● WHAT THE TASK ASKS: Output the lines below exactly, please, from the first line until the line with "Adatvédelmi nyilatkozat (309, 1736)", counting both.

● INPUT RECORDS:
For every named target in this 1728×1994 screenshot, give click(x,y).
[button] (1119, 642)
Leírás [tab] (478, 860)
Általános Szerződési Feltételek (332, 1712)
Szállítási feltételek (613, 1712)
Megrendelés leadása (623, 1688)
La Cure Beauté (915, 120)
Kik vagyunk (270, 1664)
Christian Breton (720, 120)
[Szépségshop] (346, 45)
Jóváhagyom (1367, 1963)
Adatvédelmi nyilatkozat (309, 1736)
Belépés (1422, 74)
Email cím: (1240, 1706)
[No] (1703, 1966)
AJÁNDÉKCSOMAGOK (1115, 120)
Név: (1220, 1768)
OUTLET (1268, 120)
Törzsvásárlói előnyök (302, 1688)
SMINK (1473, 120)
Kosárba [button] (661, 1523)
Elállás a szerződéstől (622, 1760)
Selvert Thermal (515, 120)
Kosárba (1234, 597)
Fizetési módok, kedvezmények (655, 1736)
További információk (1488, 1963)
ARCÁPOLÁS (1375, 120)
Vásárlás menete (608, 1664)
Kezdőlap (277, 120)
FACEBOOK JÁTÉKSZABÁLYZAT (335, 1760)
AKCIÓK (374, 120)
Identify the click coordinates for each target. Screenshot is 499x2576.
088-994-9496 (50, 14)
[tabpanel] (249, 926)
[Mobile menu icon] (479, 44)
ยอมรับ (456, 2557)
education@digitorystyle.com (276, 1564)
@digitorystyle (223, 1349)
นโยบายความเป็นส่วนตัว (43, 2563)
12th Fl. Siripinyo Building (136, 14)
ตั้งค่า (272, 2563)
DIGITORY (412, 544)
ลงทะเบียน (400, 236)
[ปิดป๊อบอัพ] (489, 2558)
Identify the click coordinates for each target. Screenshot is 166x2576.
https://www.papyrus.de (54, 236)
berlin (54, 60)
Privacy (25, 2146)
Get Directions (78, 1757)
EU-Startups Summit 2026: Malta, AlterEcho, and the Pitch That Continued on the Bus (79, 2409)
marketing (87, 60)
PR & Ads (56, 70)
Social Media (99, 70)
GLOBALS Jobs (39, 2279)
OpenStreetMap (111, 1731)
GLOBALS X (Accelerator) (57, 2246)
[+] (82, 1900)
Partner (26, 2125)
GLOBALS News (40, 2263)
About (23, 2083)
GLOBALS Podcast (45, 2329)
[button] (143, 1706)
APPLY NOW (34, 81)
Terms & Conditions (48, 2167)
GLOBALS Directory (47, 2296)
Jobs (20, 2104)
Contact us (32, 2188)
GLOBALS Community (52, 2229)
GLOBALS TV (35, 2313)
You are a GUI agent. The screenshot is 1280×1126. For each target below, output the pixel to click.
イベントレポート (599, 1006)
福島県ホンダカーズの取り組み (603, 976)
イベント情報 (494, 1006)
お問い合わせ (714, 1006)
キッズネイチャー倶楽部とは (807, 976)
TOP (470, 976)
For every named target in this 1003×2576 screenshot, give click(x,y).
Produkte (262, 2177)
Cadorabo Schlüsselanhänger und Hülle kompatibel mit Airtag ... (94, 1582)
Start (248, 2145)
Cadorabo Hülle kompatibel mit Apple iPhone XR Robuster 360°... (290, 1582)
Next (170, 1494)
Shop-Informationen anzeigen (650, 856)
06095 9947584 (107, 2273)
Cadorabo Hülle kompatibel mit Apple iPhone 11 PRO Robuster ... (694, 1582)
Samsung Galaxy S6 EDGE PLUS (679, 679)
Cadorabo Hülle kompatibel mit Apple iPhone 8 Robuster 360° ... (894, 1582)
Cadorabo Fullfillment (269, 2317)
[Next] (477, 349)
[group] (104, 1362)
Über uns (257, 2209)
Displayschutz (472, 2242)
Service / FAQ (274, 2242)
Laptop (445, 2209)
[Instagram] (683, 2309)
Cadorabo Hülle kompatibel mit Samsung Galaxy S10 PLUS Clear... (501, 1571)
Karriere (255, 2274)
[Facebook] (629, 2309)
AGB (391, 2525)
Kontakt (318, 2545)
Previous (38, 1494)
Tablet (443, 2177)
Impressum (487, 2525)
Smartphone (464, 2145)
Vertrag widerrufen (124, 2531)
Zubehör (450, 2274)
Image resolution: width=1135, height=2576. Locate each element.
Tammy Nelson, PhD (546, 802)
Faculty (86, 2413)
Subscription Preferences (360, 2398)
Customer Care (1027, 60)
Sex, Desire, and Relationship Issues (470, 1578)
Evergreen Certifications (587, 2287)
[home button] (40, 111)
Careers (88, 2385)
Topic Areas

● RESPONSE AREA:
For every named target in this 1728×1994 screenshot, give click(x,y).
[button] (1119, 642)
Leírás [tab] (478, 860)
Általános Szerződési Feltételek (332, 1712)
Szállítási feltételek (613, 1712)
Megrendelés leadása (623, 1688)
La Cure Beauté (915, 120)
Kik vagyunk (270, 1664)
Christian Breton (720, 120)
[Szépségshop] (346, 45)
Jóváhagyom (1367, 1963)
Adatvédelmi nyilatkozat (309, 1736)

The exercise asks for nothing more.